Instead of thinking in terms of a single formula, treat settlement value as driven by a handful of case-specific elements.
1) Clear causation between the care and the harm
Insurers commonly argue that complications happen even with proper care, or that the patient’s condition progressed independently. Your settlement posture improves when the timeline, test results, and clinical notes support a logical causal link.
2) The standard-of-care question
In North Carolina, malpractice claims typically turn on whether the provider deviated from what a reasonably competent professional would do under similar circumstances. That usually requires more than lay assumptions. The strength of your medical evidence often drives how seriously the other side evaluates settlement.
3) Damage documentation you can show—not just describe
For Smithfield residents, losses often include travel to appointments, time away from work, home health needs, and ongoing treatment. Those costs become far more persuasive when supported by records, bills, pay documentation, and consistent medical follow-up.

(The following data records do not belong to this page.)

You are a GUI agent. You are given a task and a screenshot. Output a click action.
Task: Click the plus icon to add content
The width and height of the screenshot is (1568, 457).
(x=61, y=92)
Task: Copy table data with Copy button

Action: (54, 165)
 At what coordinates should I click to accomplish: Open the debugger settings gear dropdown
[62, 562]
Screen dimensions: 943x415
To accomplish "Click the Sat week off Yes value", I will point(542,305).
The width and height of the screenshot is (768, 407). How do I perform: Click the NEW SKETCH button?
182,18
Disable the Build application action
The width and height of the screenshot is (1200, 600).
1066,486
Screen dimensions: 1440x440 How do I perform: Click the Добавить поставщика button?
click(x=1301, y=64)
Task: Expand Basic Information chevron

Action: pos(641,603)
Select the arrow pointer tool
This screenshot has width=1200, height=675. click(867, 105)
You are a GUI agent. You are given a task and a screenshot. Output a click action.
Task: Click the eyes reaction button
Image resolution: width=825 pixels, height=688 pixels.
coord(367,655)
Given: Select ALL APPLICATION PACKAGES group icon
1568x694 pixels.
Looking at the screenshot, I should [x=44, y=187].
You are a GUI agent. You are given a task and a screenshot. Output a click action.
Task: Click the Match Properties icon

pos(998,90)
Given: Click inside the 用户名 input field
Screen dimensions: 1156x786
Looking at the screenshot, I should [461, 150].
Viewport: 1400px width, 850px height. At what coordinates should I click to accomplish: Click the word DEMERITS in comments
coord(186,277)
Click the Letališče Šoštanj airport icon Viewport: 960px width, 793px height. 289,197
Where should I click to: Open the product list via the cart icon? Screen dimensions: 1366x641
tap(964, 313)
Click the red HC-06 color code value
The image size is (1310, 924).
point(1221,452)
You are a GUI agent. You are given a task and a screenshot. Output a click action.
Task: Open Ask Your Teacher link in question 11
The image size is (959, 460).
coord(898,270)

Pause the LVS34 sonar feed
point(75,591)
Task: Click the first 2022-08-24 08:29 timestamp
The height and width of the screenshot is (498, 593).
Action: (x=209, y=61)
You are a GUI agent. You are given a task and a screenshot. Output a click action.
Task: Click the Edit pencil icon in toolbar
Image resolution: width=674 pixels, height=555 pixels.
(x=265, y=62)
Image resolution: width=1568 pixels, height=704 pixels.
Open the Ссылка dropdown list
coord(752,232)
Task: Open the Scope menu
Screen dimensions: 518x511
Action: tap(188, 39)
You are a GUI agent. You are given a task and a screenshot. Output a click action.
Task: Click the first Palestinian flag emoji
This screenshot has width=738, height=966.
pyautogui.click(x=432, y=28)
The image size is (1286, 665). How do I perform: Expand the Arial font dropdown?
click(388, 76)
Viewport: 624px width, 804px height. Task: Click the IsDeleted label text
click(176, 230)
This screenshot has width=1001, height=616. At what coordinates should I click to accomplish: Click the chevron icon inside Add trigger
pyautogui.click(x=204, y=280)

4) How long the injury lasts and what it changes
Settlement discussions often hinge on whether the harm is temporary, results in permanent impairment, or creates ongoing limitations—such as reduced ability to work, perform daily tasks, or manage chronic pain.
5) Credibility and record consistency
If your medical history shows gaps, conflicting notes, delayed reporting, or missing consent documentation, defense teams may try to narrow damages or dispute causation. Conversely, a coherent record can increase leverage.